Android 11 is in preparation for OnePlus smartphones, and it seems the company has plans to make some bigger changes than usual to its software. Now, OnePlus has released details on its Android 11 update that reveal Samsung’s One UI is a clear source of inspiration.

Launched in 2019, Samsung One UI was a complete rethinking of the company’s most hated Android skin. The new design language didn’t solve all of Samsung’s software woes, but it felt more polished, and its choices to improve one-handed use were widely praised at the time, too.

Now, OnePlus is taking a crack at a new design language, and, well, it’s a pretty obvious knock-off of One UI in some areas.
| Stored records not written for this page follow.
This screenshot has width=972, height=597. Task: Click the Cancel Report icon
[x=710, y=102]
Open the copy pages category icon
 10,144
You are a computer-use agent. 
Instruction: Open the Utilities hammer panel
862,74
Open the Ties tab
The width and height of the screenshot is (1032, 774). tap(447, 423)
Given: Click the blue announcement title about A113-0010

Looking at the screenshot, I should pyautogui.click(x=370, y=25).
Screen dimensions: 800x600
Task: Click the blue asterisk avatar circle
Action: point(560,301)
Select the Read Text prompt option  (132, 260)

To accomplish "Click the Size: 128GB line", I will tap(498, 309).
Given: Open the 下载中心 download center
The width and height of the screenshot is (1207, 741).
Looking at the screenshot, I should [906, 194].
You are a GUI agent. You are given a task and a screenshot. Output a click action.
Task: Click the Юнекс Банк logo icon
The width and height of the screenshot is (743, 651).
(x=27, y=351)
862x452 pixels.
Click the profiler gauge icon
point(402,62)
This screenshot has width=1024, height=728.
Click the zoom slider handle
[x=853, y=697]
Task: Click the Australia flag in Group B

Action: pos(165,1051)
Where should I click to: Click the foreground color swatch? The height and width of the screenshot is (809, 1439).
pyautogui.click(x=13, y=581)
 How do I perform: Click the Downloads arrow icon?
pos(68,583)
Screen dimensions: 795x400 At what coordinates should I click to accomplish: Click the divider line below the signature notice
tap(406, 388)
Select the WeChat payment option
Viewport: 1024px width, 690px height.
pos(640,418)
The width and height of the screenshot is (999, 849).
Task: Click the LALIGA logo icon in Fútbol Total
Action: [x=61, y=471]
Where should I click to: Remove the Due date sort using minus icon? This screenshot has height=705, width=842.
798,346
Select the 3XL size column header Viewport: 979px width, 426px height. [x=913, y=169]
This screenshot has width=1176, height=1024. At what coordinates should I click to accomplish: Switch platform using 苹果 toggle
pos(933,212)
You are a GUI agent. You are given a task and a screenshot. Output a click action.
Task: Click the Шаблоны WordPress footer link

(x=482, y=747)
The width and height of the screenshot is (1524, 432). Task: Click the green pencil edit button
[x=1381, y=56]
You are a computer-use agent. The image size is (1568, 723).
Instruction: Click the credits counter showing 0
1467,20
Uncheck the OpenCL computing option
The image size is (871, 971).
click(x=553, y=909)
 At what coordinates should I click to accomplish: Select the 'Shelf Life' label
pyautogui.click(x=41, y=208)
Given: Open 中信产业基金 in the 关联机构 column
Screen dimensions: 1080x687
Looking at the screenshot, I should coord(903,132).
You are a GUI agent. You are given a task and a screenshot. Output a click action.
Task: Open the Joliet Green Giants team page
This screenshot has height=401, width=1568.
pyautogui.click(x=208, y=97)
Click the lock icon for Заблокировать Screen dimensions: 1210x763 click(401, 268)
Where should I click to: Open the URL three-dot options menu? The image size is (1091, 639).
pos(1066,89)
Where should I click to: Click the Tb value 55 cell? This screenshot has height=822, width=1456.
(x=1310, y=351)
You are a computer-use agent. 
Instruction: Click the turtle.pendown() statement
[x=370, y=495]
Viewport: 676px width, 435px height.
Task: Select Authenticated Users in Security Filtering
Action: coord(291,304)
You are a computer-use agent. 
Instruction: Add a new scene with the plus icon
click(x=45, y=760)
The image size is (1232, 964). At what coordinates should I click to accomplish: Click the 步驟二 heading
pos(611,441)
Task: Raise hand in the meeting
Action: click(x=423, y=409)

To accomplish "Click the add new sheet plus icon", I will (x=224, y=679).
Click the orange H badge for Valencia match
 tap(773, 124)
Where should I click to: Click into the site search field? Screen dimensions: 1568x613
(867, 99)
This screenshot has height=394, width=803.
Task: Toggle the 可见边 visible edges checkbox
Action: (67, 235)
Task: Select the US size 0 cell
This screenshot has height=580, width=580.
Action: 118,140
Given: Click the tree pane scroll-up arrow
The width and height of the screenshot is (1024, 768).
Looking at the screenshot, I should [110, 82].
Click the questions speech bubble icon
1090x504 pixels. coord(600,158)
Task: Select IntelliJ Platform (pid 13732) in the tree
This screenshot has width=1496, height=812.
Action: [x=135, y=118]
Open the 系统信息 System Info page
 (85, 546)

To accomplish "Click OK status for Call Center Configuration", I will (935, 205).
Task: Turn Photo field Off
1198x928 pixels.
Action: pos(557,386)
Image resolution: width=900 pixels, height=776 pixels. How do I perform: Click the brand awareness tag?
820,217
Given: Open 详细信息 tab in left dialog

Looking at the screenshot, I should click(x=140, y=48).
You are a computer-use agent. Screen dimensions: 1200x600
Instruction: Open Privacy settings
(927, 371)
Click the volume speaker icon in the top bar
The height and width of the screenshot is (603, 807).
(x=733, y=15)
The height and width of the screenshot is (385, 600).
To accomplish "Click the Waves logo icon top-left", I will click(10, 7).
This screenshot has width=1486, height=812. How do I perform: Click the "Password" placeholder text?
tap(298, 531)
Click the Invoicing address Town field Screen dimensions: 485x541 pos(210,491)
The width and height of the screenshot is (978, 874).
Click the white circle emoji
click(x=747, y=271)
ITHome details what’s new, including an updated weather app, always-on display, a new one-handed mode, and more. Some improvements have also been made to dark mode, and it appears there are some new wallpapers as well. Apparently, this update is also using a new ORM memory management system which, hopefully, will help OnePlus’ tendency to kill background apps as the company previously promised.

The folks over at TechDroider shared some images that made the comparison clear as day. As seen in the gallery below, OnePlus is clearly using larger titles and excessive amounts of blank space to push action buttons to the bottom of the display to make one-handed use easier. The change in design is clearly apparent in the Settings app, as well as the Messages app. We can’t see animations or other UI elements in these photos, but it’s clear OnePlus is trying to clone some of Samsung’s success.

Notably, too, a couple of these images show us some features of the always-on-display on OnePlus smartphones. There are several different styles to choose from, and apparently, users will have the ability to put GIFs on their AOD, just like Samsung offers. There’s also a “Human Shadows” feature that can convert an image to work better on the always-on-display.

Personally, I have mixed feelings here. It’s great that OnePlus is pulling the one-handed optimizations from Samsung One UI, especially given that OnePlus doesn’t make a single small phone, but the company’s attempt doesn’t feel nearly as polished or clean. That feels weird to say when comparing OnePlus to Samsung, too.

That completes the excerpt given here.